RA Treatment Strategies

Clifton Bingham, M.D.

L43. The Efficacy and Safety of Abatacept or Infliximab in RA Patients with an Inadequate response to MTX: Results from a 1-year Double-blind, Randomized, Placebo-controlled Trial

M Schiff, M Keiserman, C Codding, S Songcharoen, A Berman, S Nayiager, S Saldate, R Aranda, J-C Becker, C. Lin, PLN Cornet, M Dougados.

BACKGROUND: Few head-to-head studies have been conducted comparing biological therapies. This trial was designed to investigate the safety and efficacy effect of abatacept (ABA) or infliximab (IFX) vs placebo (PBO) in patients with RA.

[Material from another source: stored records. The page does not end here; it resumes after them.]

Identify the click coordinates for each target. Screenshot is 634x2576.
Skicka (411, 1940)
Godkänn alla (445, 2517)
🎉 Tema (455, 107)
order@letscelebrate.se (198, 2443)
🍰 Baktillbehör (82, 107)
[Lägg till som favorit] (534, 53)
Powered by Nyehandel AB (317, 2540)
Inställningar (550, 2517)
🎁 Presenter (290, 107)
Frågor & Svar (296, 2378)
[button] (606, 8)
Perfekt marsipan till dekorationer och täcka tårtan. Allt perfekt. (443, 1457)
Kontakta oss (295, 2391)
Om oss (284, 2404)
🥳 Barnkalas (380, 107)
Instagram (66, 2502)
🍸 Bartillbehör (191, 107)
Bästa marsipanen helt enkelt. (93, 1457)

METHODS: This was a three arm parallel group randomized placebo and active comparator study of abatacept (10 mg/kg every 4 weeks), Infliximab (3 mg/kg every 8 weeks), or placebo infusions in RA patients with an inadequate response to MTX but had not previously received TNF antagonists.   Patients randomized to PBO were switched to ABA after Day 197, but were not included in the 365-day analysis. The primary outcome was the reduction in mean DAS28 for ABA vs placebo at day 197.  Additional outcomes assessed included other efficacy and safety endpoints. 

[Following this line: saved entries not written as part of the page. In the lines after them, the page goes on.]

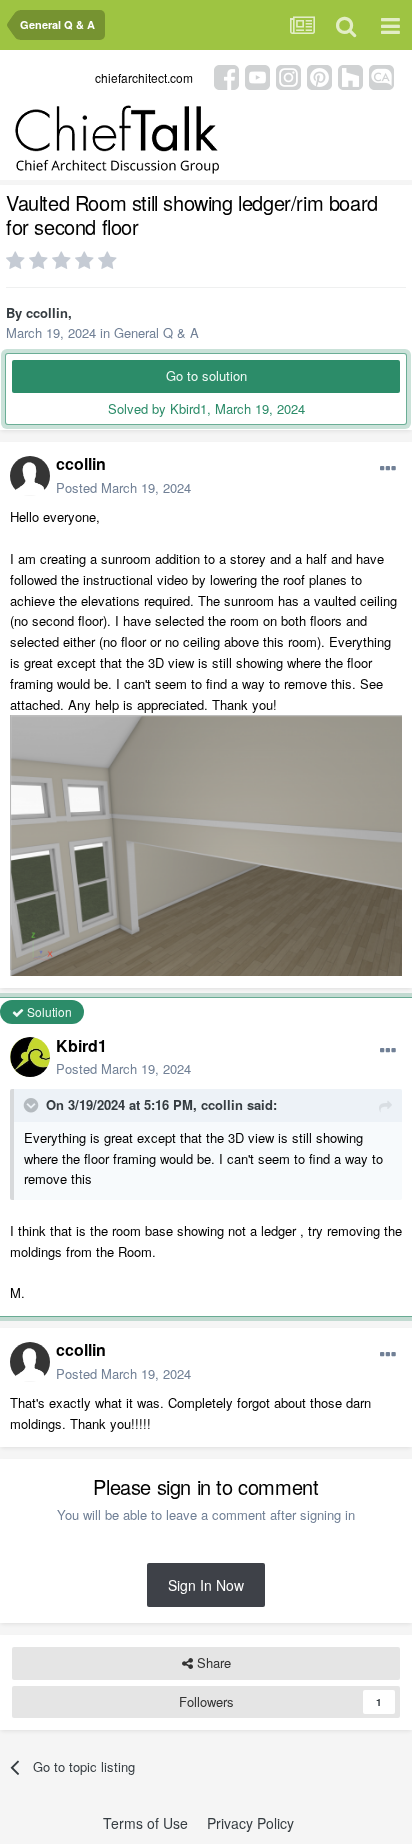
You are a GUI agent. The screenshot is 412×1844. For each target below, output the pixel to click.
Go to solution (206, 375)
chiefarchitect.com (144, 77)
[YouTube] (257, 75)
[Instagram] (288, 75)
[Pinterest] (319, 75)
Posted (123, 487)
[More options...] (388, 469)
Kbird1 (81, 1045)
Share (212, 1662)
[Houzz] (350, 75)
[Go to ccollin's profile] (30, 476)
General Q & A (156, 332)
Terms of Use (145, 1823)
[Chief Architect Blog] (381, 75)
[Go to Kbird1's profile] (30, 1057)
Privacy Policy (250, 1823)
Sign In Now (206, 1585)
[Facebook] (226, 75)
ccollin (47, 312)
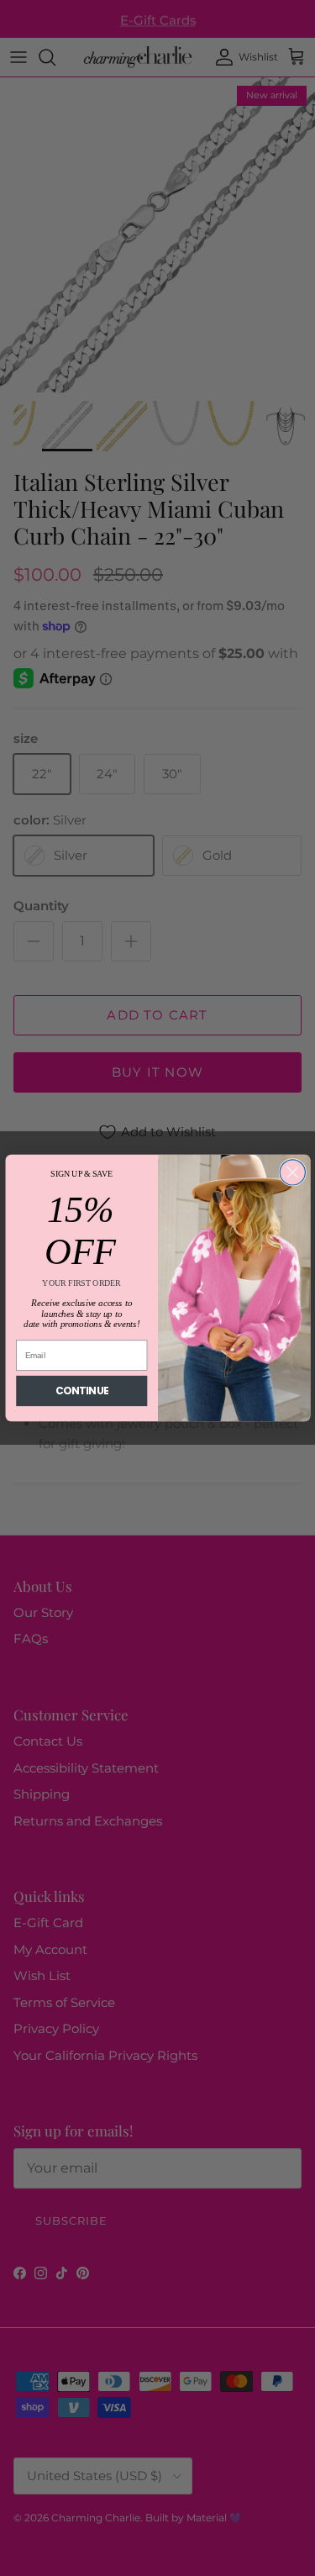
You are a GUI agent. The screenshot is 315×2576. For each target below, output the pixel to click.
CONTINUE (81, 1391)
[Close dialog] (292, 1172)
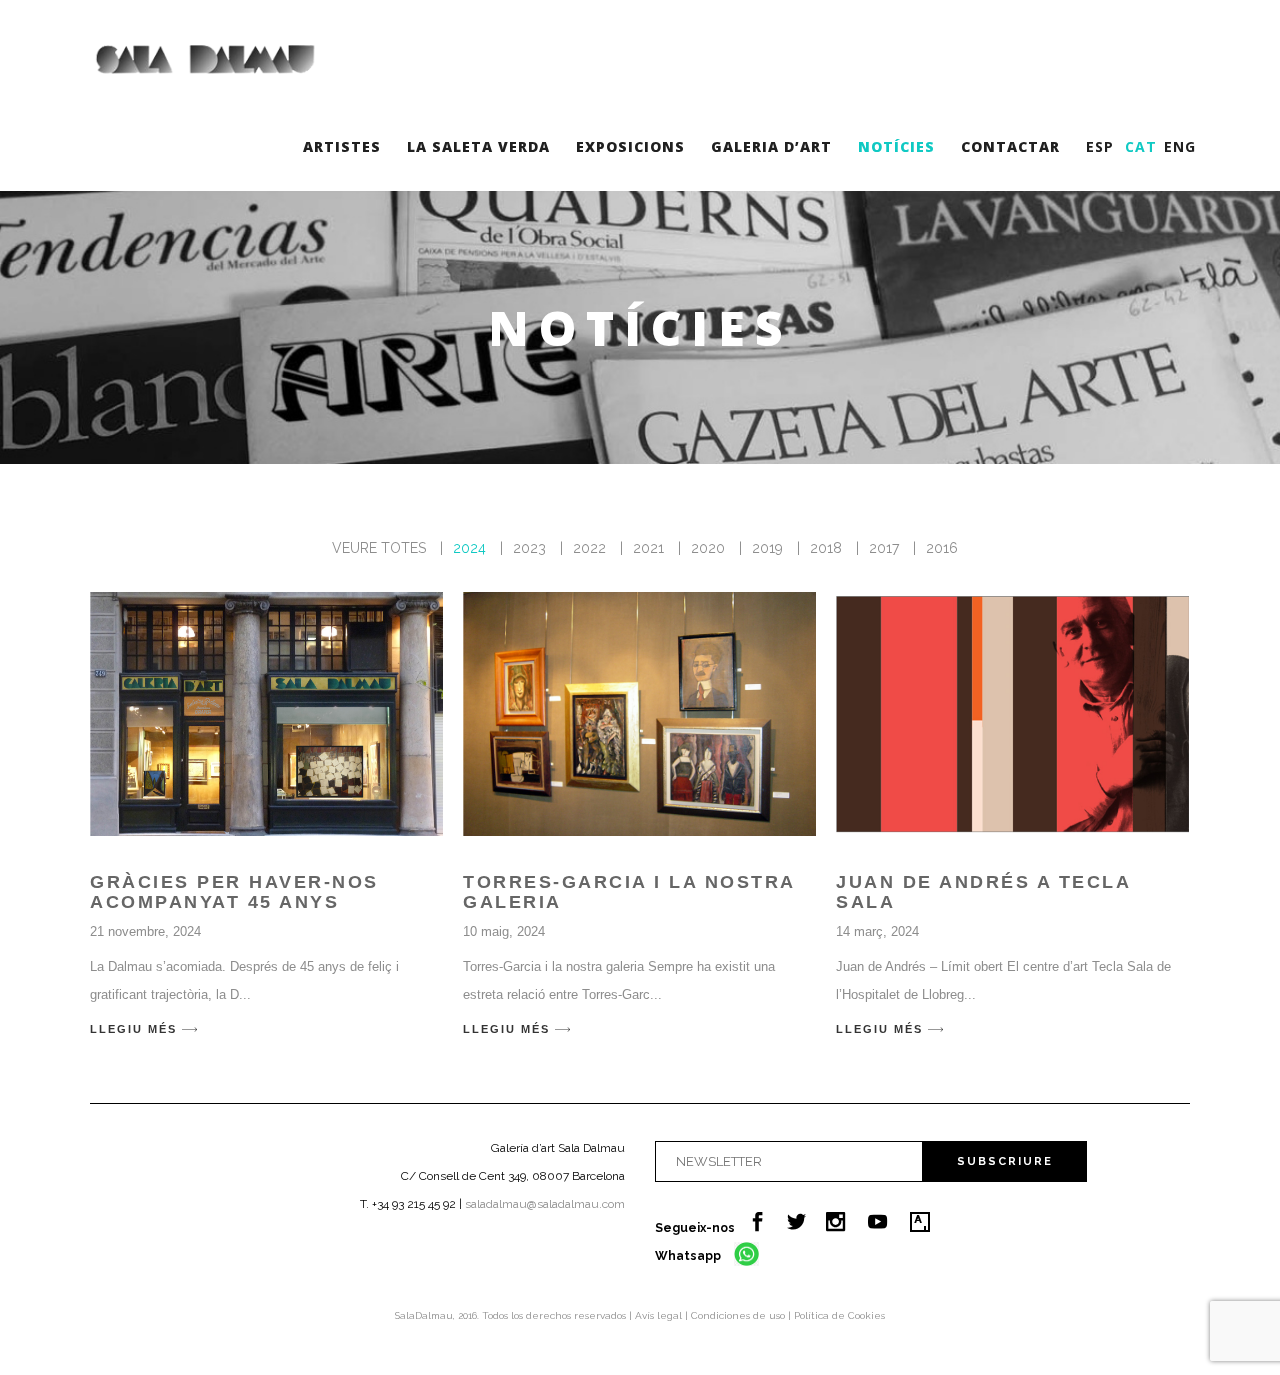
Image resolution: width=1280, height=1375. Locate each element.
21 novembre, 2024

RESULTS: Patients had similar baseline characteristics (DAS28 6.8, swollen joints 20-21, tender joints 30-32, mean HAQ scores of 1.7-1.8). Mean MTX doses were similar (16.2-16.6 mg/wk) and steroids used in 70-76% of subjects.  Completers were similar in the groups at 6 months 86-88%.

Efficacy Analyses

 

Day 197

Day 365

  ABA (n=156) IFX (n=165) PBO (n=110) ABA (n=156) IFX (n=165)
DAS28 (mean change from baseline) -2.5† -2.3† -1.5 -2.9 -2.3
ACR 20 responders (%) 66.7† 59.4† 41.8 72.4 55.8
ACR 50 responders (%) 40.4† 37.0† 20.0 45.5 36.4
ACR 70 responders (%) 20.5† 24.2† 9.1 26.3 20.6
HAQ change >0.3 units (%) 61.5† 58.8† 40.9 57.7 52.7
†p<0.05 vs PBO

The frequency of adverse events (AEs) was 82.7, 84.4 and 83.6%; and serious AEs (SAEs) was 5.1, 11.5 and 11.8% for ABA, IFX and PBO, respectively. The frequency of acute infusion related AEs was 5.1 % for ABA, 18.2% for IFX, and 10% for PBO. Infections reported as SAEs were more frequently reported with IFX than with ABA (8.5 vs 1.9%). Two cases of tuberculosis were reported, both in patients treated with IFX. Acute infusional AEs were more frequent with IFX than with ABA (24.8 vs 7.1%).

CONCLUSIONS: Efficacy measured by DAS28, ACR response rates, HAQ, and SF-36 was similar following treatment with either ABA or IFX (3 mg/kg every 8 weeks) at 6 months. Further improvement in efficacy was seen with ABA between 6-12 months.  The safety and tolerability results through 1 year suggest that ABA has a more favorable benefit risk profile than IFX.

EDITORIAL COMMENT: This study demonstrates that comparison trials between biological therapies are possible to perform even when the timing of infusions, etc may differ between preparations. The results of this study however are confounded by a relatively high placebo effect at all levels of response commonly seen in studies of infused medication.   The possibility of dose/frequency escalation of infliximab was not permitted in the study which may have contributed to lower responses over time compared to abatacept.  Detailed information concerning time courses of response and assessment of integrated measurements of improvement over time may also be important in data presentation comparing biological therapies with different mechanisms of action and potentially different timing to maximal effect.